Analyze your codebase with networkx within 30 lines:

import networkx as nx
from gossiphs import GraphConfig, create_graph, Graph

config = GraphConfig()
config.project_path = "../.."
graph: Graph = create_graph(config)

nx_graph = nx.DiGraph()

for each_file in graph.files():
    nx_graph.add_node(each_file, metadata=graph.file_metadata(each_file))

    related_files = graph.related_files(each_file)
    for each_related_file in related_files:
        related_symbols = set(each_symbol.symbol.name for each_symbol in each_related_file.related_symbols)

        nx_graph.add_edge(
            each_file,
            each_related_file.name,
            related_symbols=list(related_symbols)
        )

print(f"NetworkX graph created with {nx_graph.number_of_nodes()} nodes and {nx_graph.number_of_edges()} edges.")

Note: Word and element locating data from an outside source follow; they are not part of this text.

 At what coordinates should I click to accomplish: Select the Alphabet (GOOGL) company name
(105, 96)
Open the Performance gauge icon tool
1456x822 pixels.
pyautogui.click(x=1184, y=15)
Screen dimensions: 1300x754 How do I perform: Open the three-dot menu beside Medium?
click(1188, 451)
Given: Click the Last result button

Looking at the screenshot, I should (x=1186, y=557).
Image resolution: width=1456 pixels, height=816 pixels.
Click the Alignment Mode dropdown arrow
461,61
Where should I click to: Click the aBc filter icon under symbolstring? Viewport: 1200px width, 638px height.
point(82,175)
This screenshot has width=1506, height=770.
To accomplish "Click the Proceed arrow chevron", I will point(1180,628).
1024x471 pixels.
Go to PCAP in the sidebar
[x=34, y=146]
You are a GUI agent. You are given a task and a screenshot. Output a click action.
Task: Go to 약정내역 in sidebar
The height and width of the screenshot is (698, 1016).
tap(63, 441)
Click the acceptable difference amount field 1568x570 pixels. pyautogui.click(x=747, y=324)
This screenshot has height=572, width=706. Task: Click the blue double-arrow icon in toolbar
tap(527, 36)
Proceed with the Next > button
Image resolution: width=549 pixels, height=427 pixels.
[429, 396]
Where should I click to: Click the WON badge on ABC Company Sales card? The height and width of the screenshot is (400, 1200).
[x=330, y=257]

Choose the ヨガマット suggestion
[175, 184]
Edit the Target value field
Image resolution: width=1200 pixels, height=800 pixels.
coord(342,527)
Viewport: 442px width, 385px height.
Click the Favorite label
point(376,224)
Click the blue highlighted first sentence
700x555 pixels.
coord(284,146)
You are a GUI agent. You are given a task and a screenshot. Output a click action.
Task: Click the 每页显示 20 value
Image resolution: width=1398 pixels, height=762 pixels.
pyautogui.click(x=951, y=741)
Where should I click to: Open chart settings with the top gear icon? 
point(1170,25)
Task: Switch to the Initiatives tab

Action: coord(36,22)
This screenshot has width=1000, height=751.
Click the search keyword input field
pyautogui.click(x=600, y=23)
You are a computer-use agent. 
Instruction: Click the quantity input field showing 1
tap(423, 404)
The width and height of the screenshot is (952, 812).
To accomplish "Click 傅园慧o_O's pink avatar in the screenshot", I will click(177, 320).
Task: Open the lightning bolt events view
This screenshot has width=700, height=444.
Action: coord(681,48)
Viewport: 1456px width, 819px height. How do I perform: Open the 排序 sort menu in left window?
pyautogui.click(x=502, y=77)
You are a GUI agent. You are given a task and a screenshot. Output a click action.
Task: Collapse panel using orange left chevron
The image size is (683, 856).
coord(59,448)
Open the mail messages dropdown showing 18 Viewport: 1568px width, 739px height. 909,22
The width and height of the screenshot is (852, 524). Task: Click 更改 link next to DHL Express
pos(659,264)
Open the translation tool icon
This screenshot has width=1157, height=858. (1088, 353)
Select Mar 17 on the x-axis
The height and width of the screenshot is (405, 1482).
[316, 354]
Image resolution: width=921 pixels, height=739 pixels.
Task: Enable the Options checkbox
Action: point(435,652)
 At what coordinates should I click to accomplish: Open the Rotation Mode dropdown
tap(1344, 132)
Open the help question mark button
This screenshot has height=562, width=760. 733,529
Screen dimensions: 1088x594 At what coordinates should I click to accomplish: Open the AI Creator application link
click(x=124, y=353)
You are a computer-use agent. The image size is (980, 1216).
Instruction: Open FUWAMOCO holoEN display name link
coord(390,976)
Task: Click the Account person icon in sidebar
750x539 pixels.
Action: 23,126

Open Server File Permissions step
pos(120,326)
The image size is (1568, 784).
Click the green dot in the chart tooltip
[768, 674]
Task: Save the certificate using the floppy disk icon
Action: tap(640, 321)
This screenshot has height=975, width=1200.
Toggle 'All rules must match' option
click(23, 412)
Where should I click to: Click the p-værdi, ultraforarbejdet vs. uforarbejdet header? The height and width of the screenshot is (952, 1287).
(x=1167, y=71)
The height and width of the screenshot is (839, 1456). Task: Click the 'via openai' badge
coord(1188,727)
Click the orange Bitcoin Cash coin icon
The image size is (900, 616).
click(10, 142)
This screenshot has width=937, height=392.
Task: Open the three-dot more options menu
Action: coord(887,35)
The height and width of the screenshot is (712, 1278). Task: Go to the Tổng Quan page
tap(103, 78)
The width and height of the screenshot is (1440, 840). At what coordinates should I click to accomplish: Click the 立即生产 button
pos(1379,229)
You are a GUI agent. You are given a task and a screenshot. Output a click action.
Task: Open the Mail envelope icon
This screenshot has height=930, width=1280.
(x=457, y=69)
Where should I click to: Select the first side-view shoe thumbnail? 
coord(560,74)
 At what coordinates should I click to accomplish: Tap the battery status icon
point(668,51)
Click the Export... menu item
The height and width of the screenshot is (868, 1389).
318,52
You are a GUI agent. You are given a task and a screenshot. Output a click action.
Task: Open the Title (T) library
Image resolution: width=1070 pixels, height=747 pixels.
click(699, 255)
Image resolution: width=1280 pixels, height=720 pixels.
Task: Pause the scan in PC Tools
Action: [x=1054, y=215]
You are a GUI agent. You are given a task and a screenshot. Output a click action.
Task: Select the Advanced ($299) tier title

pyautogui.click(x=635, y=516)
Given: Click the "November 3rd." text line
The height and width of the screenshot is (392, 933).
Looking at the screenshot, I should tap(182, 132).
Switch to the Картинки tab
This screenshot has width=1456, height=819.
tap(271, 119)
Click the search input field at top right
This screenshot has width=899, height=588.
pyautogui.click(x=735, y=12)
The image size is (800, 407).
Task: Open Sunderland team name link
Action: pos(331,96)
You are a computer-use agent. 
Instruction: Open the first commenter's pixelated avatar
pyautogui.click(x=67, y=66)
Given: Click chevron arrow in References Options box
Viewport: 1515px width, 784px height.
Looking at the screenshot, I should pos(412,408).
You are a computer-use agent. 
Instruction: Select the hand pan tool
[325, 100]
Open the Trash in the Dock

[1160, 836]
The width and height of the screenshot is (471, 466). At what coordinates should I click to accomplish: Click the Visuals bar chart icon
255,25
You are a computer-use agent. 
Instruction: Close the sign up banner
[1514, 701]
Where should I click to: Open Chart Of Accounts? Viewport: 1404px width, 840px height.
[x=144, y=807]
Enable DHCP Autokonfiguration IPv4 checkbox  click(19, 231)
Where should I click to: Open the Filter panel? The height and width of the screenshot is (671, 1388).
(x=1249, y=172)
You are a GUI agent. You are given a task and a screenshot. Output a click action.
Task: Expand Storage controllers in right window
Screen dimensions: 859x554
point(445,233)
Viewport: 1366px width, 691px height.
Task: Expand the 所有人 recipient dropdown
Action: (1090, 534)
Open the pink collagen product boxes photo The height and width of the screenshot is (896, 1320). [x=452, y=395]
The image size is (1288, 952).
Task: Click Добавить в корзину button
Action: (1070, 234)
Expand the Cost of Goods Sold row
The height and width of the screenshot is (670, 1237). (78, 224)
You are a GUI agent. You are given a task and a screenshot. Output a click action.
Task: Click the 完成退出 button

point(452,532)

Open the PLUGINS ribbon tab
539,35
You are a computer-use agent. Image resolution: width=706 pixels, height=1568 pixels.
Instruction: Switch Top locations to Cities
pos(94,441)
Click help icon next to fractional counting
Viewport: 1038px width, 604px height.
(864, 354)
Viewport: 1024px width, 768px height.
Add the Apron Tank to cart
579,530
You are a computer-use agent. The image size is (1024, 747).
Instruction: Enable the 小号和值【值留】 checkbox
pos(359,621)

for src, dest, data in nx_graph.edges(data=True):
    print(f"{src} -> {dest}, related symbols: {data['related_symbols']}")

Output:

NetworkX graph created with 13 nodes and 27 edges.
src/server.rs -> src/main.rs, related symbols: ['server_main']
src/main.rs -> src/graph.rs, related symbols: ['default']
src/main.rs -> examples/mini.rs, related symbols: ['default']
src/main.rs -> src/server.rs, related symbols: ['main']
src/symbol.rs -> src/graph.rs, related symbols: ['link_file_to_symbol', 'list_references', 'list_references_by_definition', 'id', 'enhance_symbol_to_symbol', 'add_file', 'add_symbol', 'list_definitions', 'list_symbols', 'new', 'link_symbol_to_symbol', 'get_symbol']
...

More examples can be found here.

Others

We also provide a CLI and additional usage options, making it easy to directly export CSV files or start an HTTP service.

See usage page.

Goal & Motivation

[!TIP] Create a file relationship index with:

  • low cost
  • acceptable accuracy
  • high versatility for nearly any code repository

Code navigation is a fascinating subject that plays a pivotal role in various domains, such as:

  • Guiding the context during the development process within an IDE.
  • Facilitating more convenient code browsing on websites.
  • Analyzing the impact of code changes in Continuous Integration (CI) systems.
  • ...

In the past, I endeavored to apply LSP/LSIF technologies and techniques like Github's Stack-Graphs to impact analysis, encountering different challenges along the way. For our needs, a method akin to Stack-Graphs aligns most closely with our expectations. However, the challenges are evident: it requires crafting highly language-specific rules, which is a considerable investment for us, given that we do not require such high precision data.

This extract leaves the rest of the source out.